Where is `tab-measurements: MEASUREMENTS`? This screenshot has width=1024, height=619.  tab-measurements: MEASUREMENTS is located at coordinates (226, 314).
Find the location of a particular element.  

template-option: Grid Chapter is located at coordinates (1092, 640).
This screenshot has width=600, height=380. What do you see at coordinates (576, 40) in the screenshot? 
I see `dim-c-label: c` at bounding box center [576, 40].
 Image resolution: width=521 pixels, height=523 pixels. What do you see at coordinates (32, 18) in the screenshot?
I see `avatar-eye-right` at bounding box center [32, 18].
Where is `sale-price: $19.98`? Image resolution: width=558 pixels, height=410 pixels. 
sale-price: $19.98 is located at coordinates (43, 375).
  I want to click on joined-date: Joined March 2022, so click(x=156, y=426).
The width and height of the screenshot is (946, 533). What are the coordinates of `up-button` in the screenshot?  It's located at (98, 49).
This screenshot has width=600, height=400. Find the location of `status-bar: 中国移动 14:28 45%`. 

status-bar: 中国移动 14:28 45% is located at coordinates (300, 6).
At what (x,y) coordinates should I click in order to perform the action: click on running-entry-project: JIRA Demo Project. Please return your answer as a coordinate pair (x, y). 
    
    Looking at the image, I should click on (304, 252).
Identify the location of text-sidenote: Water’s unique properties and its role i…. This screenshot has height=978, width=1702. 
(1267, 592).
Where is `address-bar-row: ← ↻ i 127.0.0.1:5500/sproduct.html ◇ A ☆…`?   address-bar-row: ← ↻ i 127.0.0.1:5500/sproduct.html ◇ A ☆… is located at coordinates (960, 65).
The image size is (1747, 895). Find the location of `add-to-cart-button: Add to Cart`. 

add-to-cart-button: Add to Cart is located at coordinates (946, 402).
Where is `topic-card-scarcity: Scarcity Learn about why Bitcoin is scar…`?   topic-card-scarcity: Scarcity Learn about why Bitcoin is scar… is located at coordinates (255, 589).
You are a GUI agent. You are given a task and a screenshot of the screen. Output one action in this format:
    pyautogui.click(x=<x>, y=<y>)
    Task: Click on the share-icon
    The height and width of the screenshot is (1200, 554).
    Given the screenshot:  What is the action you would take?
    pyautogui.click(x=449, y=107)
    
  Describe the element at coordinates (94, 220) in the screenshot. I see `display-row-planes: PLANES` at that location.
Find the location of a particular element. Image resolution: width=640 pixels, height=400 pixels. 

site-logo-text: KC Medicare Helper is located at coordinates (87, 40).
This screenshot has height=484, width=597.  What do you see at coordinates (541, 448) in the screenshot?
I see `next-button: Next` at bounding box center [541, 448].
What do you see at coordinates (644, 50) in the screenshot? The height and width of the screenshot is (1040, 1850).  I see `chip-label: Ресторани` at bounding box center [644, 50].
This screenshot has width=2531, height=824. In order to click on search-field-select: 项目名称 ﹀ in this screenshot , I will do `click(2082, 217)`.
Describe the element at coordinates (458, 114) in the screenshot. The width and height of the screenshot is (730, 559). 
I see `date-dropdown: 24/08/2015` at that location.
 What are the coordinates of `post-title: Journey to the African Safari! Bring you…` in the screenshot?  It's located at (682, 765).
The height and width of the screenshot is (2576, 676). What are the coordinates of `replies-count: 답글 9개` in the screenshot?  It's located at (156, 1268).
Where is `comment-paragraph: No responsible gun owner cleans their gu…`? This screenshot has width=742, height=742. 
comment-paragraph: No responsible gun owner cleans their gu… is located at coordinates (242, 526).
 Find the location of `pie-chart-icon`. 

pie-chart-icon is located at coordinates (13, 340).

========

_WHAT THE EXERCISE ASKS_
Write out every one of the records above word for word, keeping each line as it appears.

_YOUR RESPONSE_
Where is `tab-measurements: MEASUREMENTS`? This screenshot has width=1024, height=619.  tab-measurements: MEASUREMENTS is located at coordinates (226, 314).
Find the location of a particular element.  

template-option: Grid Chapter is located at coordinates (1092, 640).
This screenshot has width=600, height=380. What do you see at coordinates (576, 40) in the screenshot? 
I see `dim-c-label: c` at bounding box center [576, 40].
 Image resolution: width=521 pixels, height=523 pixels. What do you see at coordinates (32, 18) in the screenshot?
I see `avatar-eye-right` at bounding box center [32, 18].
Where is `sale-price: $19.98`? Image resolution: width=558 pixels, height=410 pixels. 
sale-price: $19.98 is located at coordinates (43, 375).
  I want to click on joined-date: Joined March 2022, so click(x=156, y=426).
The width and height of the screenshot is (946, 533). What are the coordinates of `up-button` in the screenshot?  It's located at (98, 49).
This screenshot has width=600, height=400. Find the location of `status-bar: 中国移动 14:28 45%`. 

status-bar: 中国移动 14:28 45% is located at coordinates (300, 6).
At what (x,y) coordinates should I click in order to perform the action: click on running-entry-project: JIRA Demo Project. Please return your answer as a coordinate pair (x, y). 
    
    Looking at the image, I should click on (304, 252).
Identify the location of text-sidenote: Water’s unique properties and its role i…. This screenshot has height=978, width=1702. 
(1267, 592).
Where is `address-bar-row: ← ↻ i 127.0.0.1:5500/sproduct.html ◇ A ☆…`?   address-bar-row: ← ↻ i 127.0.0.1:5500/sproduct.html ◇ A ☆… is located at coordinates (960, 65).
The image size is (1747, 895). Find the location of `add-to-cart-button: Add to Cart`. 

add-to-cart-button: Add to Cart is located at coordinates (946, 402).
Where is `topic-card-scarcity: Scarcity Learn about why Bitcoin is scar…`?   topic-card-scarcity: Scarcity Learn about why Bitcoin is scar… is located at coordinates (255, 589).
You are a GUI agent. You are given a task and a screenshot of the screen. Output one action in this format:
    pyautogui.click(x=<x>, y=<y>)
    Task: Click on the share-icon
    The height and width of the screenshot is (1200, 554).
    Given the screenshot:  What is the action you would take?
    pyautogui.click(x=449, y=107)
    
  Describe the element at coordinates (94, 220) in the screenshot. I see `display-row-planes: PLANES` at that location.
Find the location of a particular element. Image resolution: width=640 pixels, height=400 pixels. 

site-logo-text: KC Medicare Helper is located at coordinates (87, 40).
This screenshot has height=484, width=597.  What do you see at coordinates (541, 448) in the screenshot?
I see `next-button: Next` at bounding box center [541, 448].
What do you see at coordinates (644, 50) in the screenshot? The height and width of the screenshot is (1040, 1850).  I see `chip-label: Ресторани` at bounding box center [644, 50].
This screenshot has width=2531, height=824. In order to click on search-field-select: 项目名称 ﹀ in this screenshot , I will do `click(2082, 217)`.
Describe the element at coordinates (458, 114) in the screenshot. The width and height of the screenshot is (730, 559). 
I see `date-dropdown: 24/08/2015` at that location.
 What are the coordinates of `post-title: Journey to the African Safari! Bring you…` in the screenshot?  It's located at (682, 765).
The height and width of the screenshot is (2576, 676). What are the coordinates of `replies-count: 답글 9개` in the screenshot?  It's located at (156, 1268).
Where is `comment-paragraph: No responsible gun owner cleans their gu…`? This screenshot has width=742, height=742. 
comment-paragraph: No responsible gun owner cleans their gu… is located at coordinates (242, 526).
 Find the location of `pie-chart-icon`. 

pie-chart-icon is located at coordinates (13, 340).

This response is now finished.